Ho aperto un blog personale per poterlo curare con costanza e passione, così come un blog deve essere seguito e mantenuto e sono caduta senza volerlo, travolta dalla quotidianità e dalle numerose novità della mia vita, nell’errore più grande e più grave che un blogger potesse fare: abbandonare il proprio blog. Me ne scuso profondamente, ma questo mese di febbraio mi è fuggito dalle mani, pieno di emozioni, novità e nuove sfide da affrontare.

Per farmi perdonare ecco il trailer di un bellissimo film che vi consiglio vivamente di andare a vedere per differenti motivi. Il film in questione è Invictus, diretto e prodotto dal grandissimo Clint Eastwood, che grazie ai capolavori di questi ultimi anni è diventato il mio regista e attore preferito.

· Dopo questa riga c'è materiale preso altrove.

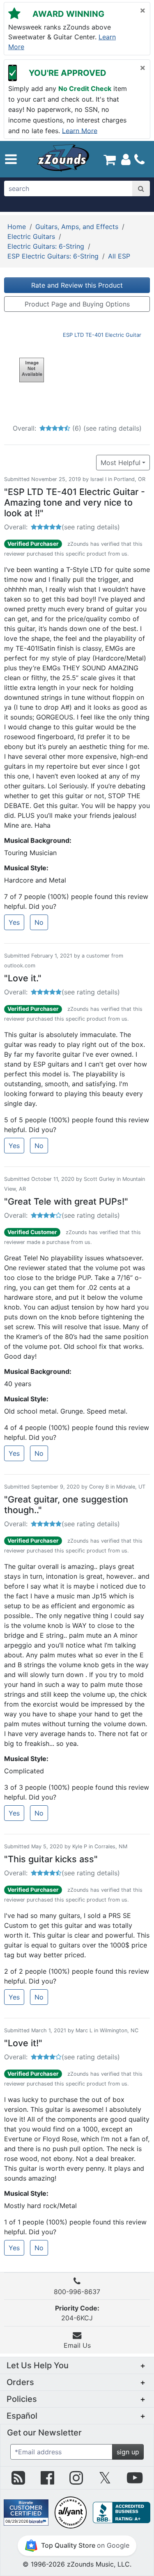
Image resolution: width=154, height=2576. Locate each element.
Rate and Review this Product (77, 285)
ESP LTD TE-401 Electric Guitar (102, 334)
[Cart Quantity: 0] (109, 159)
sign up (128, 2452)
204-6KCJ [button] (77, 2313)
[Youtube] (135, 2481)
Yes (14, 922)
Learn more (79, 130)
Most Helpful (120, 462)
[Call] (139, 159)
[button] (11, 159)
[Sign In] (125, 159)
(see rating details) (112, 428)
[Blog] (18, 2481)
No (39, 922)
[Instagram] (76, 2481)
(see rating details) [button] (91, 527)
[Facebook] (47, 2481)
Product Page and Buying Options (77, 304)
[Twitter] (105, 2481)
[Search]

Gli attori principali sono il bravissimo Morgan Freeman, nel ruolo, non facile, di Nelson Mandela, di cui stuipiscono le straordinarie somiglianze fisiche e il giovanissimo Matt Damon, perfetto nel ruolo del capitano della squadra di rugby del Sud Africa. Il film è avvincente e ha inizio con l’uscita di Mandela dal carcere di Rob Island, dove era rimasto rinchiuso per 30 lunghi anni e il suo successivo diventare presidente della nazione portando così fine al terribile periodo dell’apartheid.

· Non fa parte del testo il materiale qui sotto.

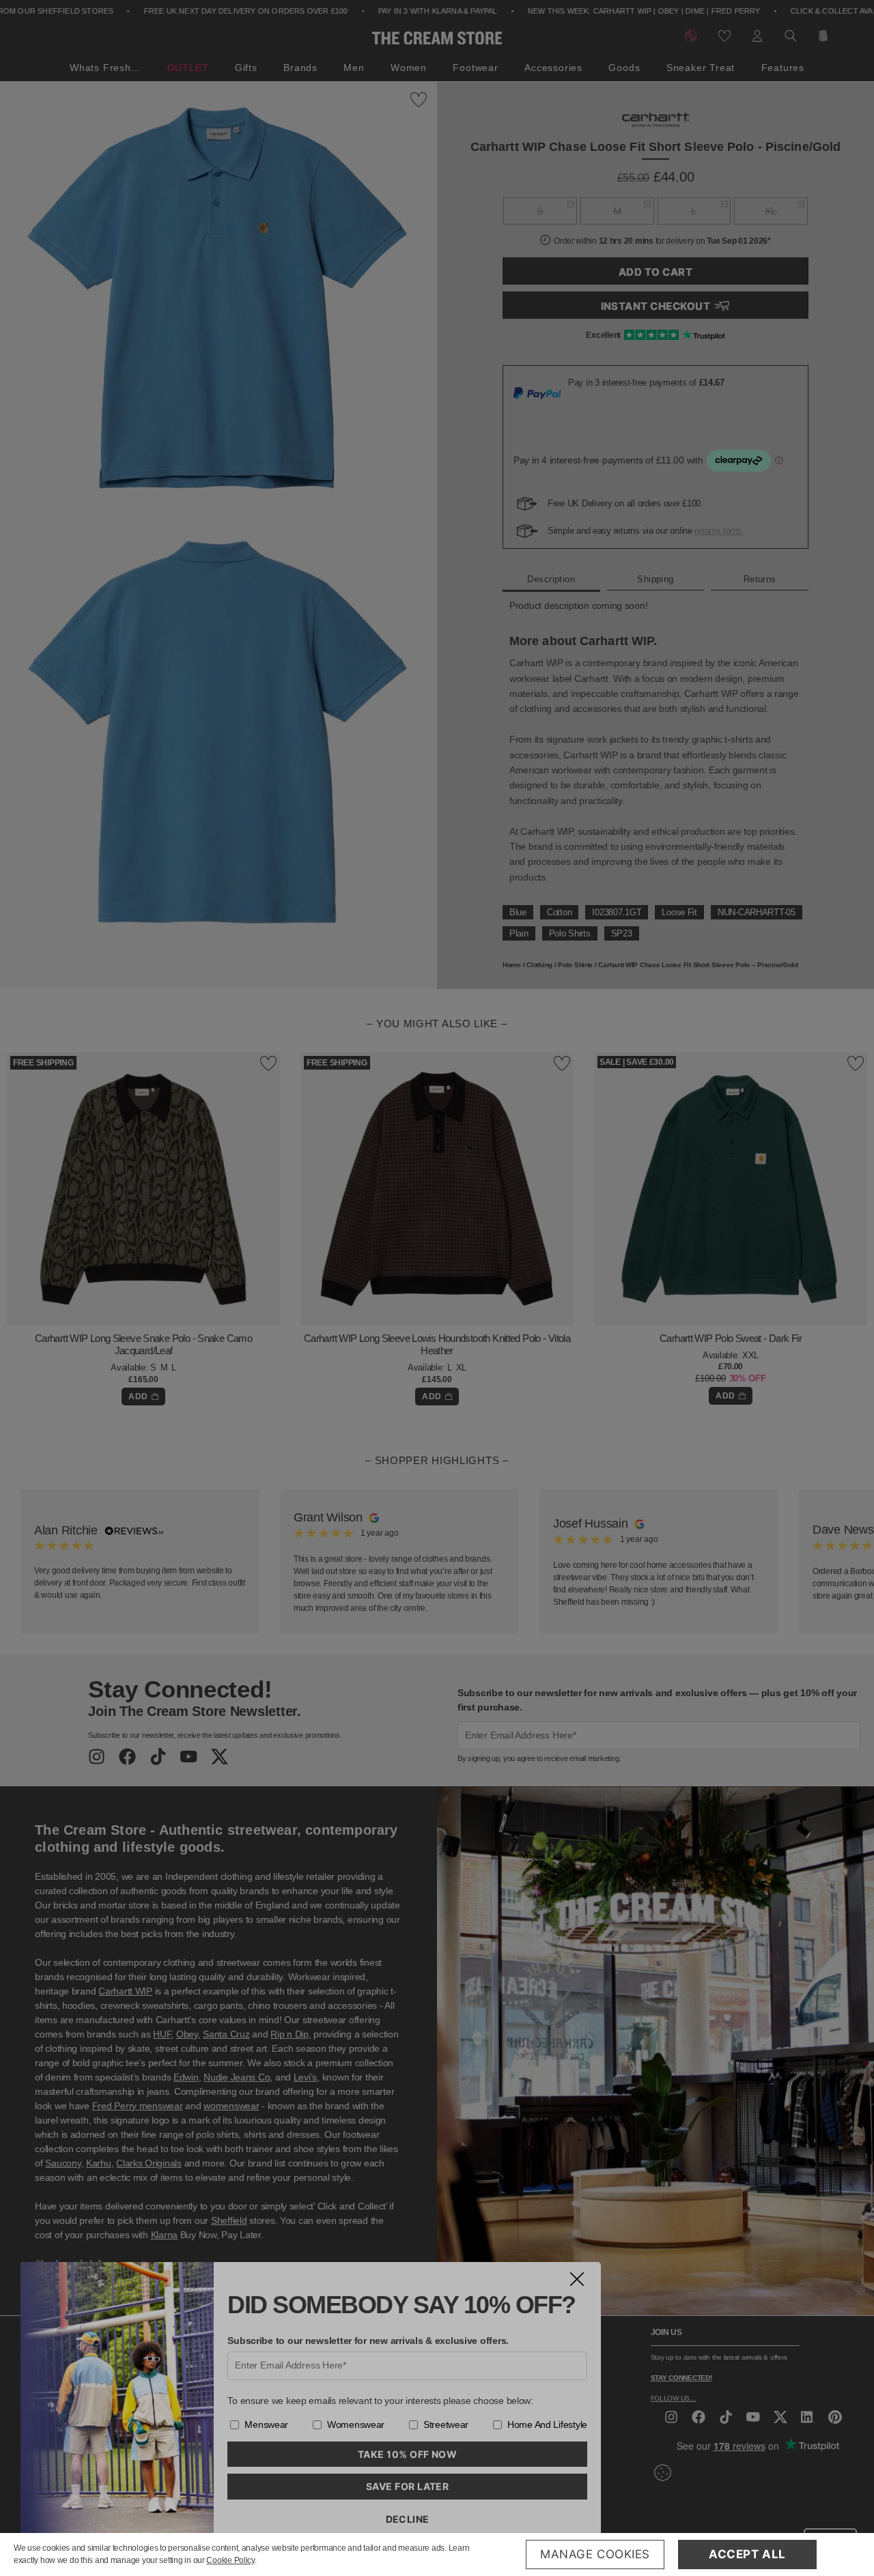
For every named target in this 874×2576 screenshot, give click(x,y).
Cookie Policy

La figura di Mandela al potere del Sudafrica da inizio ad un nuova era, sicuramente non facile, ma capace di portare nuovi cambiamenti. Colpisce al saggezza e la serenità di Mandela al potere che fin da subito consiglia ai suoi più vicini collaboratori di instaurare un’azione del perdono nei confronti dei bianchi, per non cadere nello stesso errore che loro stessi hanno commesso per anni. Il perdono, dice Mandela, libera l’anima.

Bellissimo il rapporto di stima e confidenza che nasce tra il presidente e Francois, Matt Damon e molto emozionante il lieto fine con la vittoria del sudafrica ai campionati mondiali di rugby con una conseguente conciliazione del popolo sudafricano, diviso fino a quel momento dal male dell’apartheid.

Unico difetto del film, per essere proprio critici, è la mancanza totale della storia del SudAfrica e della storia personale e dolorosa di Nelson Mandela. Consiglio il bellissimo libro di Dominque La Pierre che ripercorre la storia del Sud Africa (tanto di moda quest’anno per via dei futuri mondiali di calcio) dal ‘600 ai giorni d’oggi nel libro “Un arcobaleno nella notte“.

La domanda che mi sorge spontanea alla fine è quanto sia oggi unito il popolo sudafricano e quanto resti dell’apartheid. La lezione del perdono avviata da Mandela resta, comunque vada, un esempio con pochi altri paragoni nel mondo, che un pò tutti, anche nel nostro quotidiano, a volte toccato da facili e futili arrabbiature, dovremmo accarezzare per vivere meglio con noi stessi e con gli altri.